Estas medalhas... Não são de ouro, nem prata, nem bronze. Manchadas de terra e sangue, não pertencem a mim; delas sou apenas e tão-parcamente o depositário. Não fui eu quem as herdei, elas é que acabaram sobrando em minhas mãos.
Aqui está o diploma de Paulo. Deus sabe quanto sofrimento, quantas noites mal-dormidas, quantas humilhações e angústias meu pai teve de passar para fazer jus a este simples canudo da Faculdade de Direito do Largo São Francisco. Às vezes acordo no meio da madrugada — na verdade, é o que estou fazendo agora, escrevendo às 3h19 da manh㠗 e parece que ouvi o pensamento de alguém. É meu pai estudando, estudando, estudando. Só para provar àquele arrogante diretor de cursinho que conseguiria entrar na melhor faculdade do país. De vez em quando, Paulo cantava para nós, desafinado: "A moça disse pra outra/ Com esse eu não me arrisco/ A moça disse pra outra/ Com esse eu não me arrisco/ Pois ele estuda direito/ No Largo de São Francisco..."
Aqui estão o apito e a lixa do Vô Briguet. Muito ar passou por esse apito, enquanto minha bisavó, de quem não sei o nome, era injustamente xingada pela torcida. Francisco Oreste Briguet era árbitro da Federação Paulista de Futebol; só não podia apitar jogos do Sport Clube Corinthians Paulista, pois havia nascido no mesmo bairro (o Bom Retiro) e quase no mesmo dia do clube, em 1910. Quando se aposentou dos gramados, Seu Briguet assumiu as latarias: virou pintor de automóveis. Um dos seus principais instrumentos de ofício era esta lixa, com a qual, naturalmente, lixava os veículos após a pintura. Quando havia muitas contas a pagar, Vô Briguet dizia com resignação: "Lixa, Briguet!" É o que estou fazendo neste exato momento, vô.

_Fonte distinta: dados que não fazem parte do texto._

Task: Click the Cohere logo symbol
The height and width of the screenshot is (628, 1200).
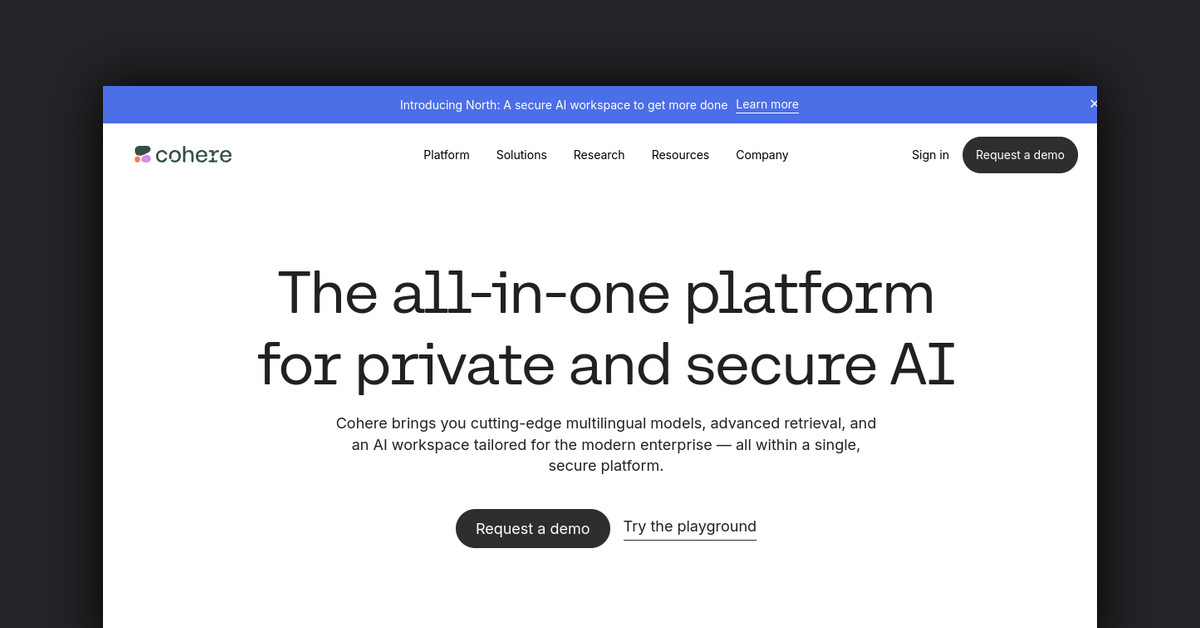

Aqui está a foto de meu bisavô Antônio Costa. Português do interior, veio com a família para o Brasil em 1896. Tinha sete anos de idade. Foi deixado sozinho com um irmão três anos mais velho em Belém do Pará. Imagine você, meu caro leitor, a solidão deste menino, que depois pegou um Ita para o Rio de Janeiro, tornou-se cobrador e motorneiro de bonde, aprendeu a ler e escrever sozinho e, um dia, conseguiu emprego na Estrada de Ferro Noroeste do Brasil. Deixado pela família, formou a sua: casou-se com Mãe Mulata e teve 11 filhos, um dos quais minha Vó Maria. Quando vejo dormentes de ferrovia, num depósito aqui perto de casa, penso que são os diplomas de meu bisavô.
Bolt correu nove segundos. Braz voou seis metros. Eu apenas viajo no tempo-espaço — para encontrar aqueles que são a vida de minha vida. O pódio pertence aos homens que hoje formam o meu nome: Paulo, Antônio, Briguet. Nem ouro, nem prata, nem bronze: sangue e terra e alma.